For example, [http://meta.stackoverflow.com/questions/111279/remove-
nofoll...](http://meta.stackoverflow.com/questions/111279/remove-nofollow-on-
links-deemed-reputable) covers exactly this subject.

SO gets lots of googlejuice, and because it's gameable, they appear to want to
give some of that googlejuice only to "reputable" links (which they do for
links in high-rep users' profiles). That's a really hard thing to judge, but
the fact that they're thinking about it, talking about it, and soliciting
feedback on it means that they're trying to do the right thing, even if the
article's author doesn't think their "right thing" is good enough for him.

------
HPBEggo
I can understand why they do it - diminishing the page rank of sites that give
answers to questions on Stack Overflow causes Stack Overflow to gain more
traffic - but it still seems kind of underhanded. They rely on others for the
content of the site, so they should give credit to the producers of that
content - without it, they would have no service at all.

------
netcan
This nofollow stuff has always seemed very weird to me for several reasons.

\- Search Engines are supposed to be analyzing the web, figuring out whats
important. They have the incentive to do this well.
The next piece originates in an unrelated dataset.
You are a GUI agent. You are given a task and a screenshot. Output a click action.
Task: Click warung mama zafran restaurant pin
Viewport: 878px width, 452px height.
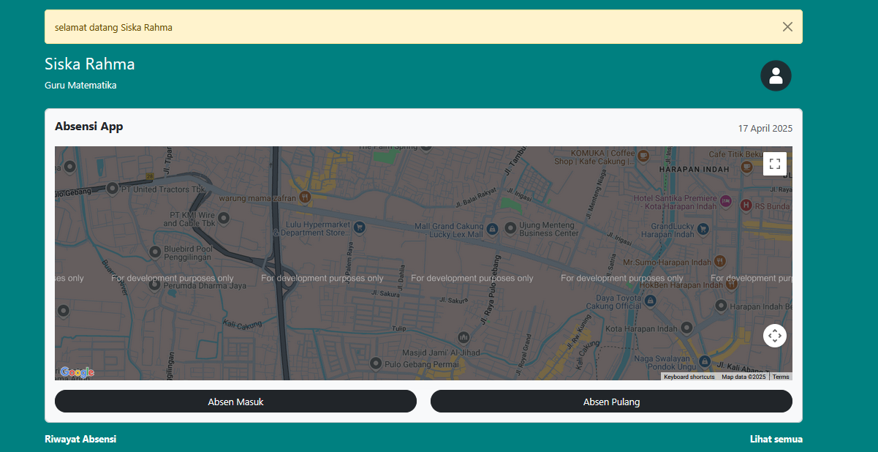click(304, 197)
The websites they are
analyzing do not. Websites have an incentive to nofollow everything. They
might be worried about their own rankings, but why should they care about the
sites they link to. Nofollow is safe and harmless. No-nofolow should get you
in trouble. _what does a site gain from not using nofollow links on
everything?_

\- To enforce nofollow rules, Google are supposedly disciplining sites by
hurting their organic rankings. But a page with nofollow links appears exactly
the same to a user. It's just as right an answer as it was before. Is Google
lowering the quality of its results to police the web?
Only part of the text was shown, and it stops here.